Check international society of pharmaceutical engineering (ISPE) for guidance documents about data integrity.

Q: Are most companies using specific software for their CSV or are still using a traditional manual process to create their documentation?

Ideally it should be part of your document management system, where you can keep your documents within that protected environment and having the functionality, for example, to create electronic signatures. I would only advise to use a tool that is really intended to store validation.

Scilife has on the roadmap a validation module. What you're going to do is to define your validation project in that module. We found that CSV documents are reduced to three types of documents:

- The ones that we call static documents, documents like a validation plan, or a validation summary report where you just enter text. 

- Documents that we call linked items. So you have a document with static text, your URS where you explain something about the system. And then you're going to create URS items. Those URS items need to be linked to your Fs items, to your Ds items, to your UATs, all that. So these are called the link items. These are not created in a word document anymore, but within the validation module. There is a form you can just keep adding items. These items are identified by our unique identifier automatically within the system. Then when you create your Fs, you can link through your URS or when you create your UAT, you can link to your Fs and your URS. This generates your traceability matrix.

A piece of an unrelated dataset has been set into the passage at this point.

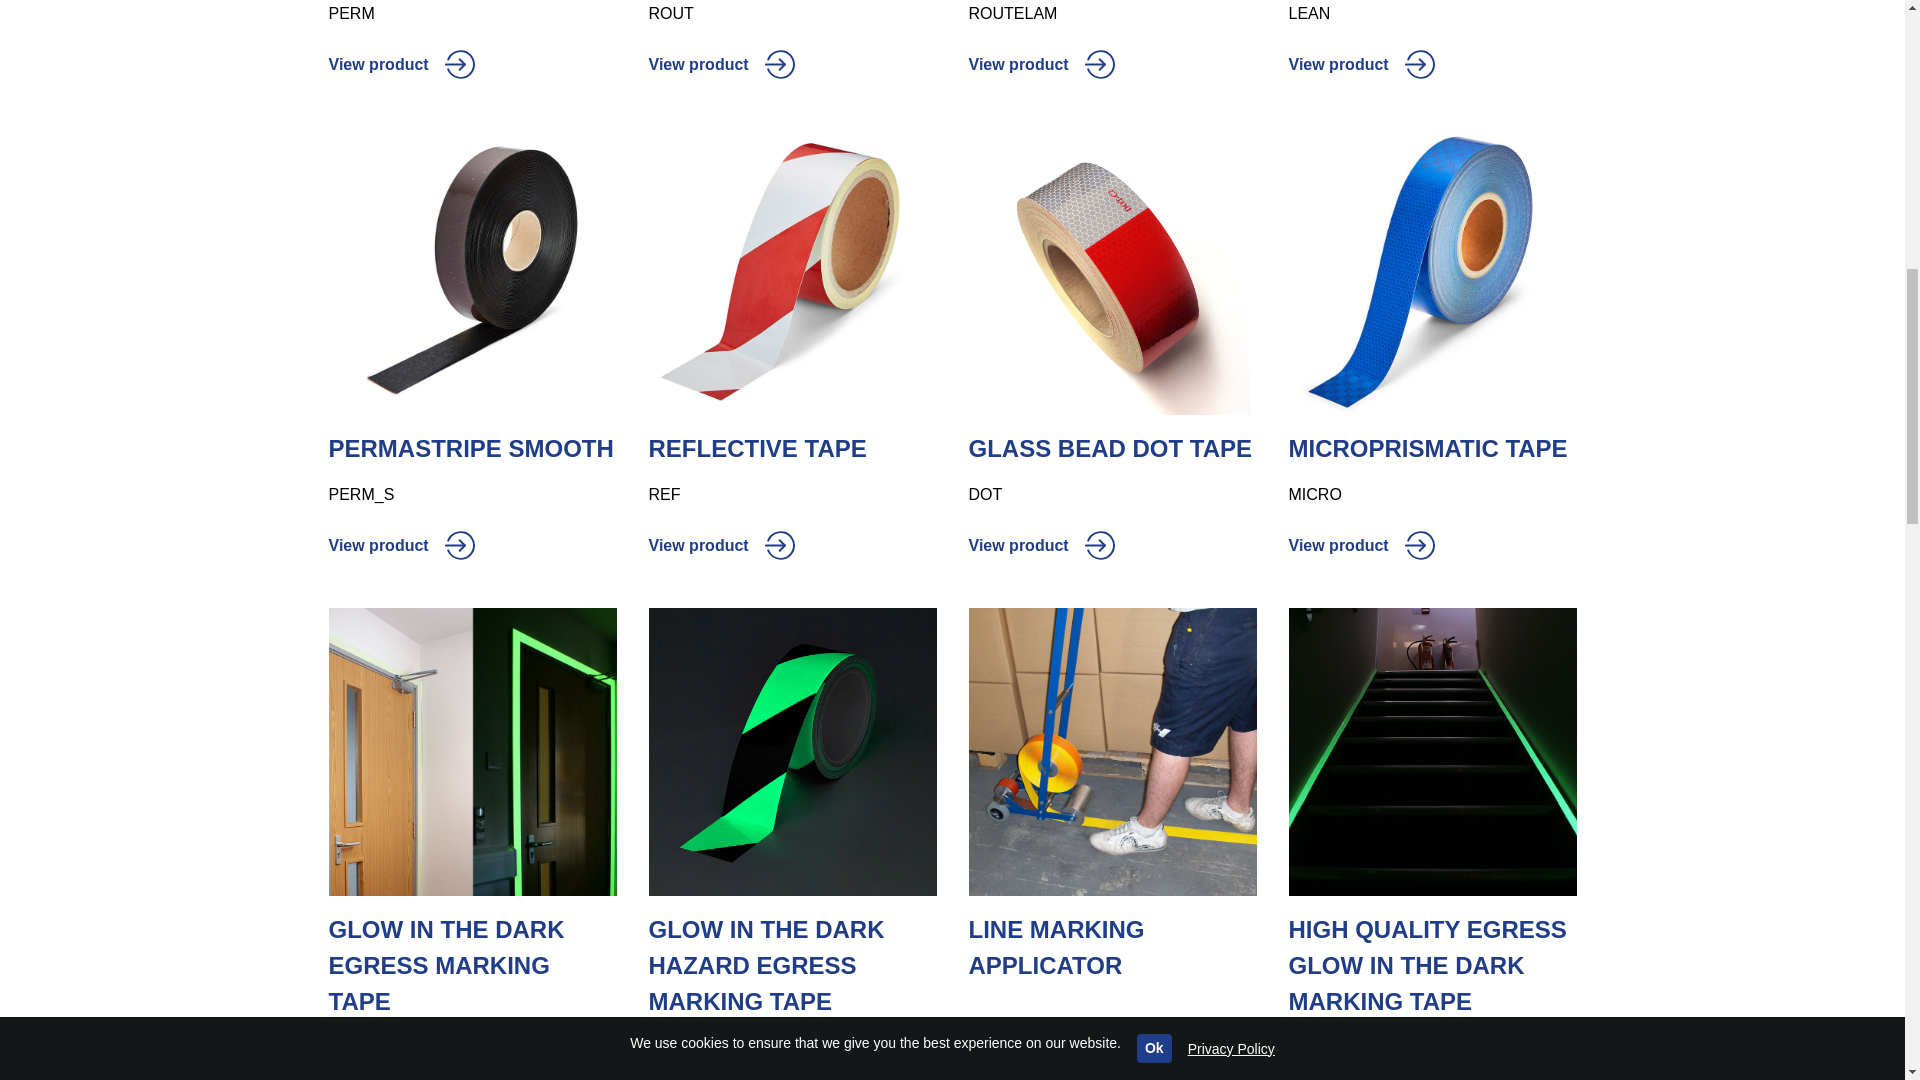 This screenshot has height=1080, width=1920. Describe the element at coordinates (472, 270) in the screenshot. I see `PermaStripe Smooth` at that location.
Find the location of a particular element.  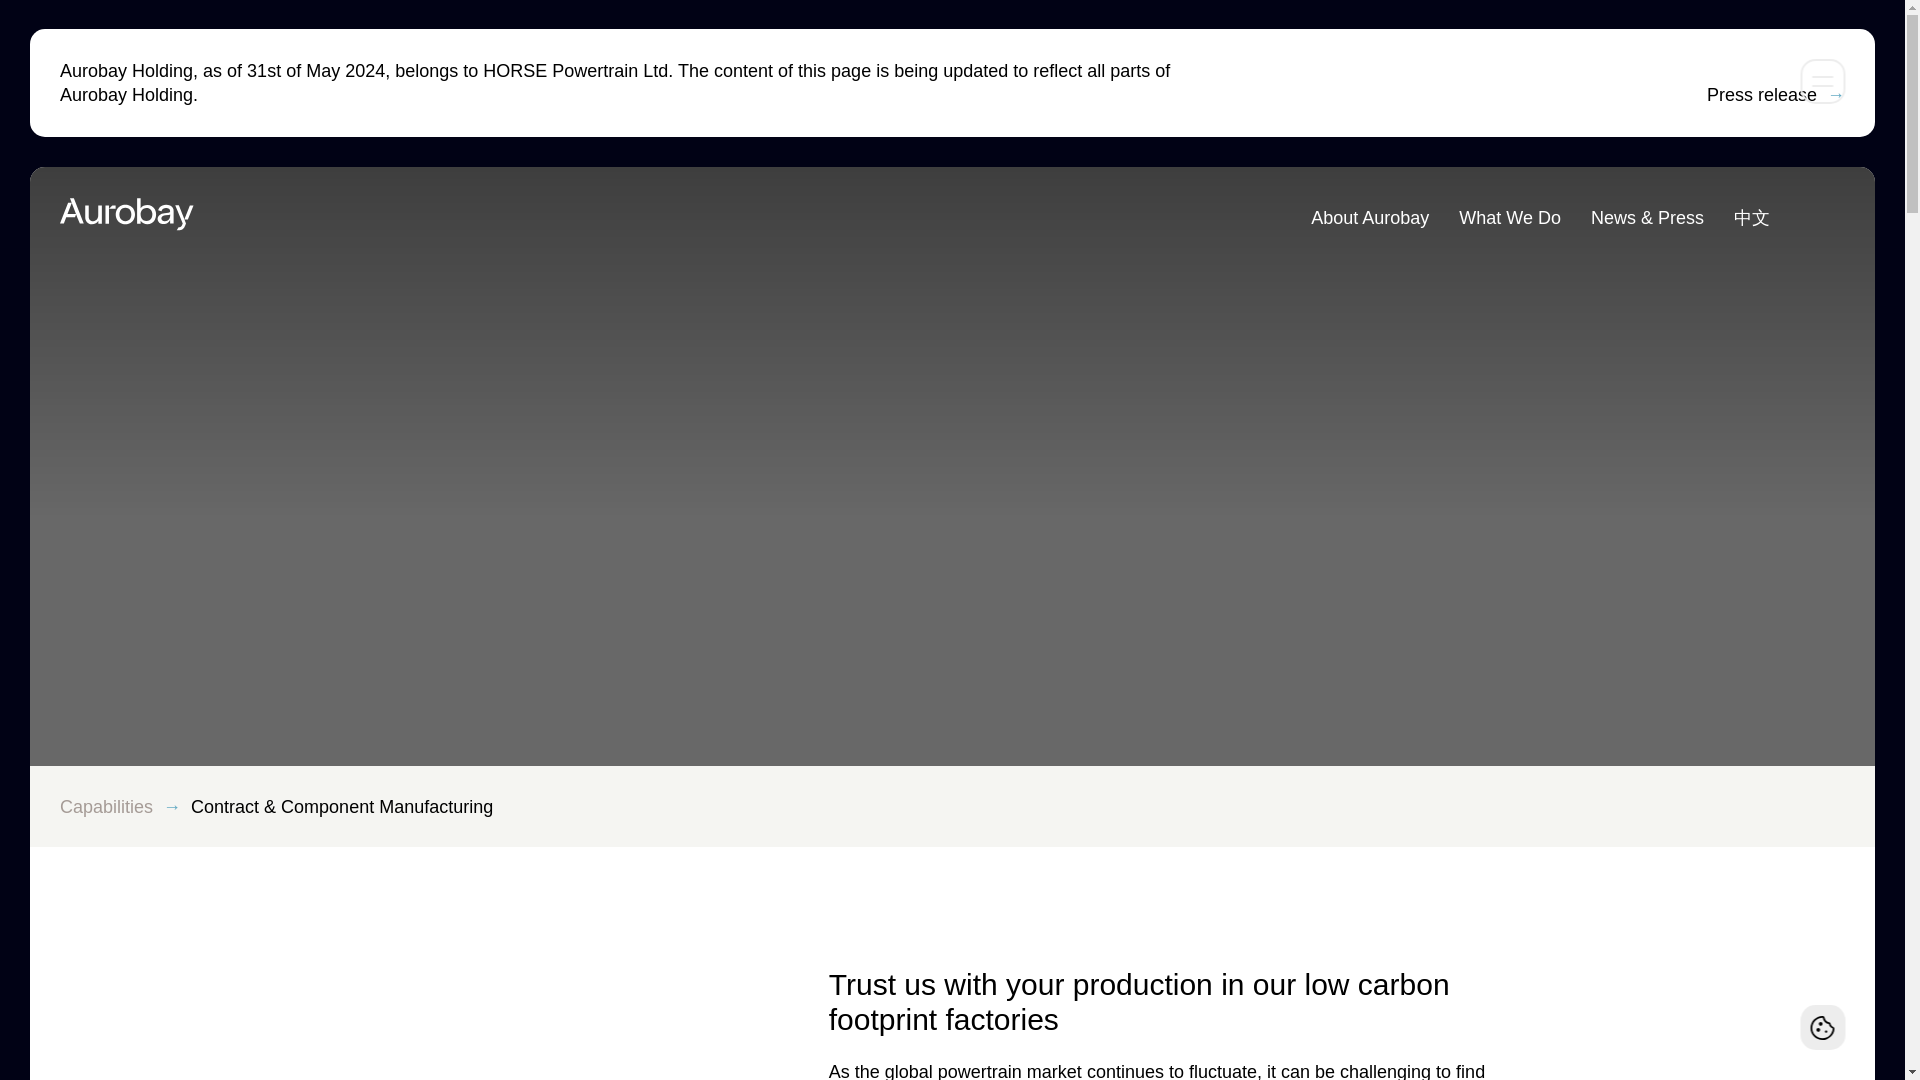

Read about what we do is located at coordinates (1510, 218).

- The third type of document are checklists. Sometimes you need not only to link items, but you also need to execute those items.

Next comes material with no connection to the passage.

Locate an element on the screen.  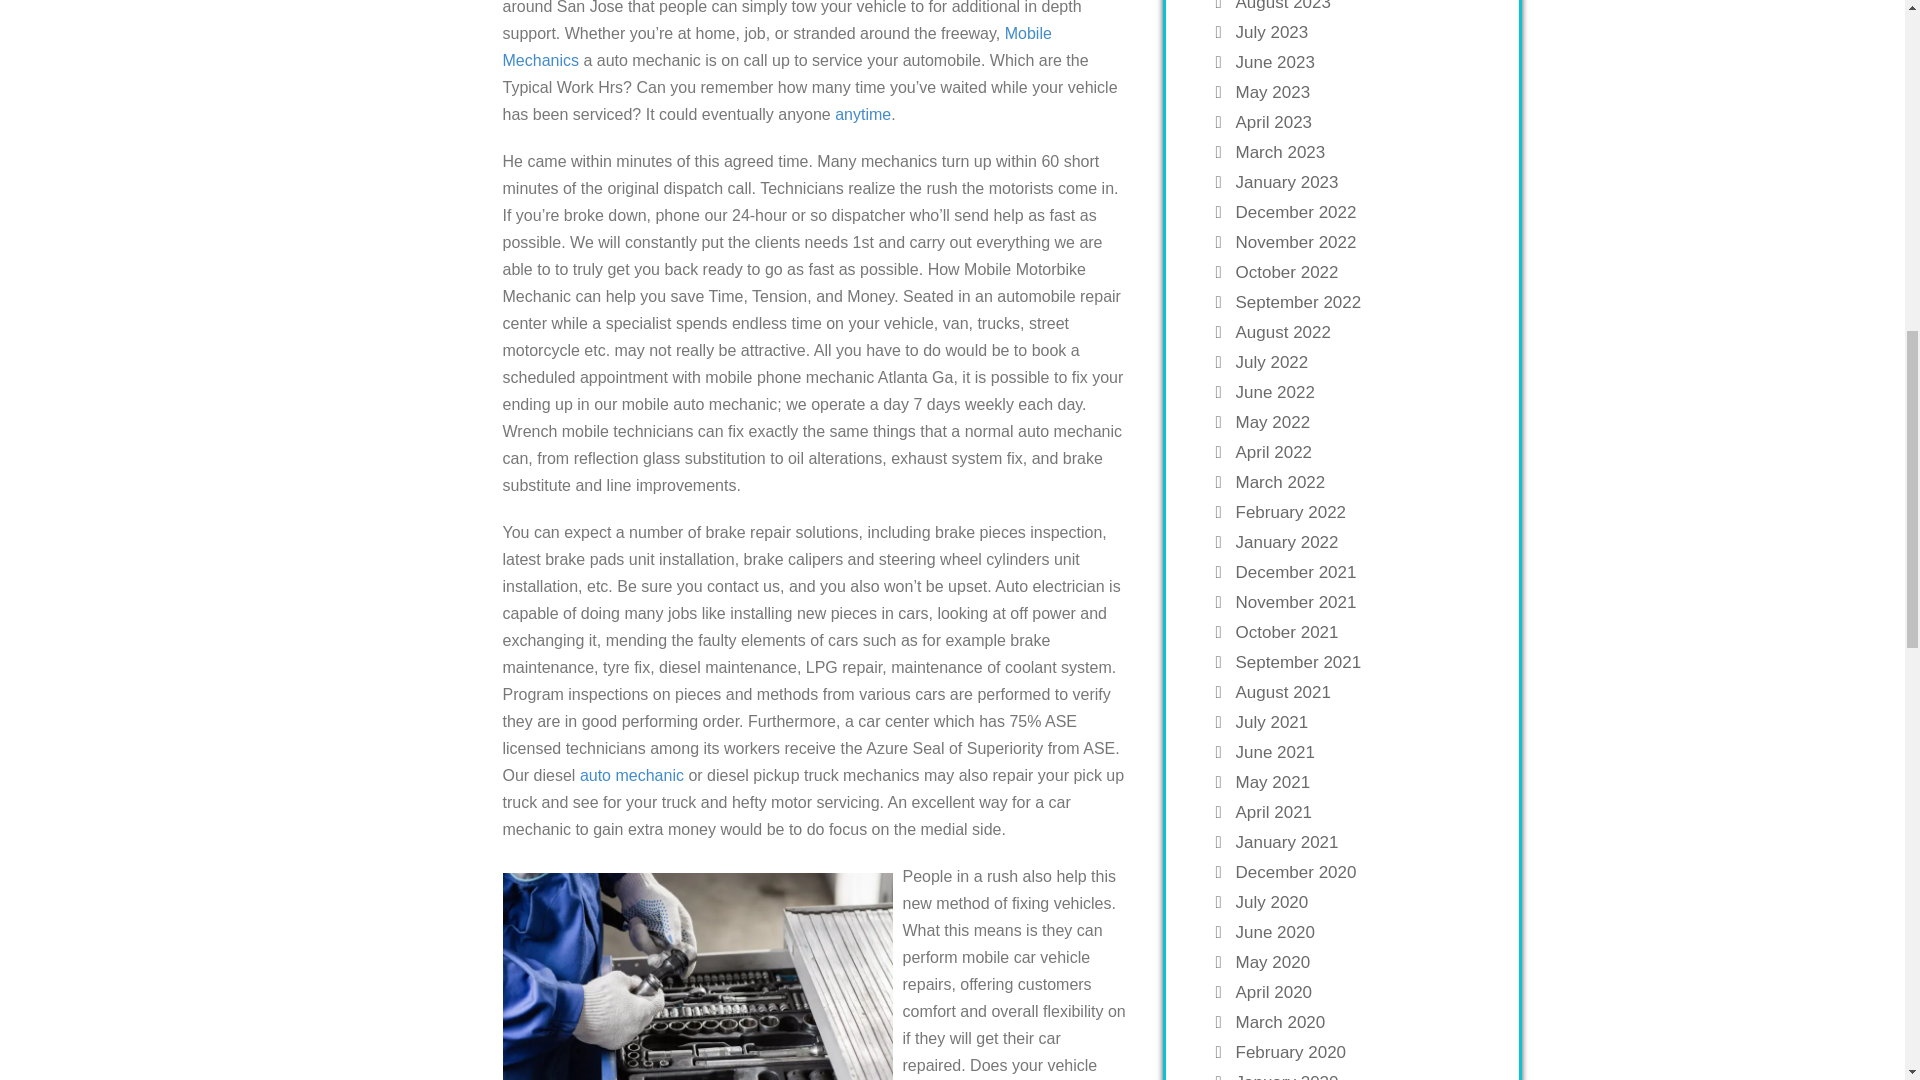
anytime is located at coordinates (862, 114).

Once you have finished all that with one click on a button, it generates all your PDFs with your link items, referring the IDs as if you would have typed it. But you're essentially working in a web based system, which is much more user-friendly, much less risk and much more efficient.

Q: Are planned deviations acceptable?

We don't like the term planned deviation, but there might be some situations where this is the only solution. Once again, things that are quite common and should be in the back of the minds of everyone is go about this risk-based and document it. Very clear and rational, why you are doing a plan deviation and it might be the best/worst solution that there is.

And in that case, if you do the risk assessment, if you document it clearly, if all stakeholders agree with the way over, I don't see why not. 

Anyway, we should avoid it.

Q: Data-driven decision-making in, in quality systems. 

If you're in a quality environment, you will have many KPIs and the way to calculate the KPIs is by getting those data. For example, how long are CAPAs open? How long are they overdue?

Only by doing that, you can find the root causes behind it and it will help you.

If you have a system that provides you with a lot of data, not just primary data, but also more intelligent data from within the system, it will help you a lot. And it's something that we see in that we are asked for.

We also notice more and more customers want to basically link their power BI solution directly to our database. We offer ways to do that, and it also triggered us to revamp completely our KPI module. 

We use the Quicksite technology, which is native from Amazon, AWS in order to generate graphs and provide the insights in the Scilife data within this KPI module. So we also needed to give our customers more insights into their QMS data. It's definitely an important trend to follow and make sure that you are looking at the right KPIs, getting the data in real time and help you with a decision.